© 2017 The Texas Lawbook.
By Brooks Igo
(July 13) – Polsinelli recently announced that Dallas labor and employment expert Thomas Reddin has joined the firm as a shareholder.
Reddin was most recently at Winstead. He says he was drawn to the culture at Polsinelli.
“Polsinelli has at its foundation a spirit of entrepreneurship which I still see in practice today, from continuous process improvements to alternative fee arrangements,” he said.
“I’m now able to tailor my practice in ways that best suit my clients’ business needs and priorities.”
Reddin represents employers in a wide range of employee relations matters and workplace issues.
In one recent case, he successfully defended a client against a retaliatory hostile work environment claim. He says this case was interesting because there are few reported decisions analyzing the theory of retaliatory hostile work environment and, although various other jurisdictions have recognized it, the Fifth Circuit has not yet expressly recognized that cause of action.
Reddin notes that sexual discrimination is one of the hottest areas of employment law right now for two main reasons.
First, the supercharged transgender bathroom access debate and the Trump administration’s decision in February to rescind Obama-era guidance which held that Title IX grants transgendered students the right to use restrooms corresponding with their gender identity rather than biological sex.
Second, he points to the Seventh Circuit’s April decision in Hively v. Ivy Tech Community College of Indiana that created a split of authority on discrimination and harassment claims brought on the basis of sexual orientation.
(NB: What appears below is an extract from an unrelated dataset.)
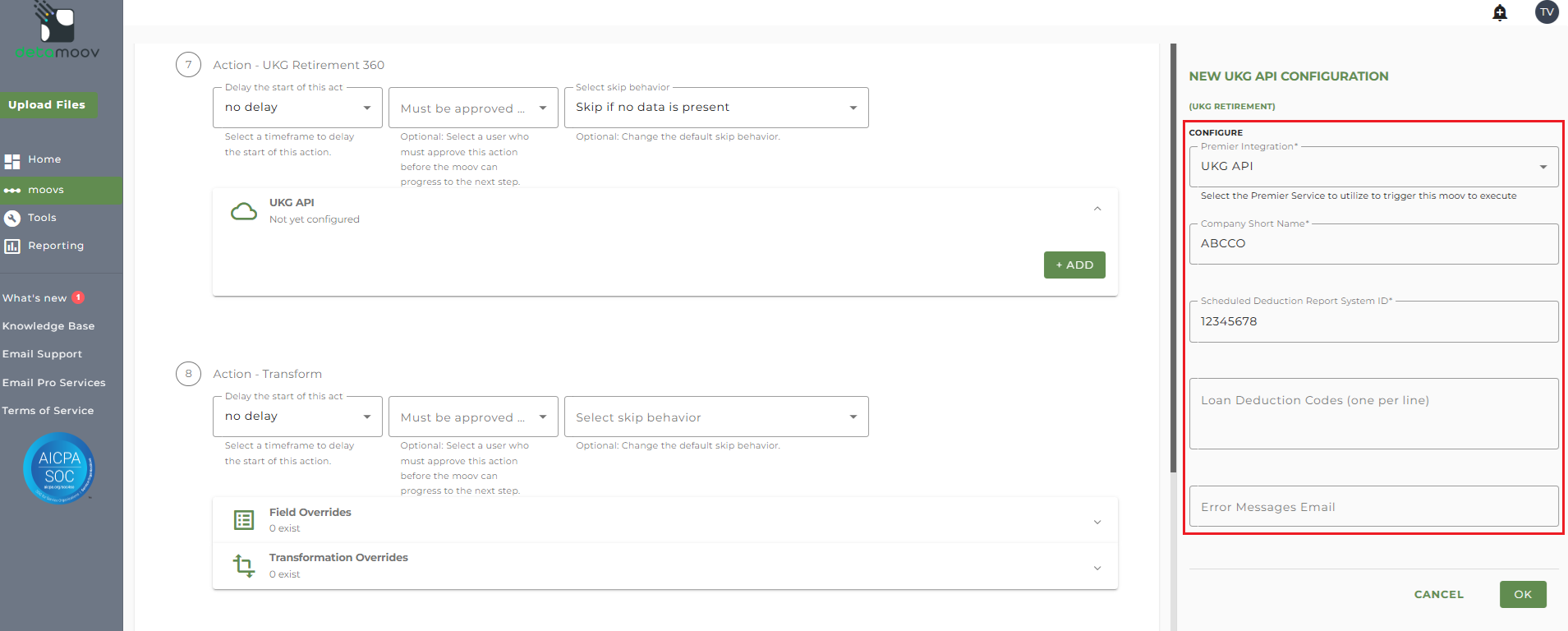Click the green + ADD button
Image resolution: width=1568 pixels, height=631 pixels.
tap(1074, 265)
The court held that discrimination on the basis of sexual orientation is a form of sex discrimination prohibited under Title VII of the Civil Rights Act of 1964.
Reddin says the decision is consistent with the position the EEOC has taken on the issue over the past few years, but it is especially significant because the Seventh Circuit became the first federal court of appeals to adopt the EEOC’s position.
“This is still a highly unsettled area of law, so we are probably going to continue to see these types of cases being brought over the coming year,” he says.
One other area of the law he is seeing significant activity, particularly at the legislative level, is related to mandatory paid leave. While the Family and Medical Leave Act requires covered employers to provide eligible employees up to 12 weeks of unpaid leave every 12 months, there have been recent state and local legislative initiatives to require private employers to provide paid sick or family leave.
Reddin predicts there will be a number of cases filed by employees alleging their employers’ policies and practices aren’t up-to-date if and when new federal mandates are enacted. For example, he cited a proposal included in the White House’s budget request in May for a paid parental leave program to start in 2020, which would provide six weeks of paid leave for new parents.
Joining Reddin in the move from Winstead is associate Theanna Sedlock.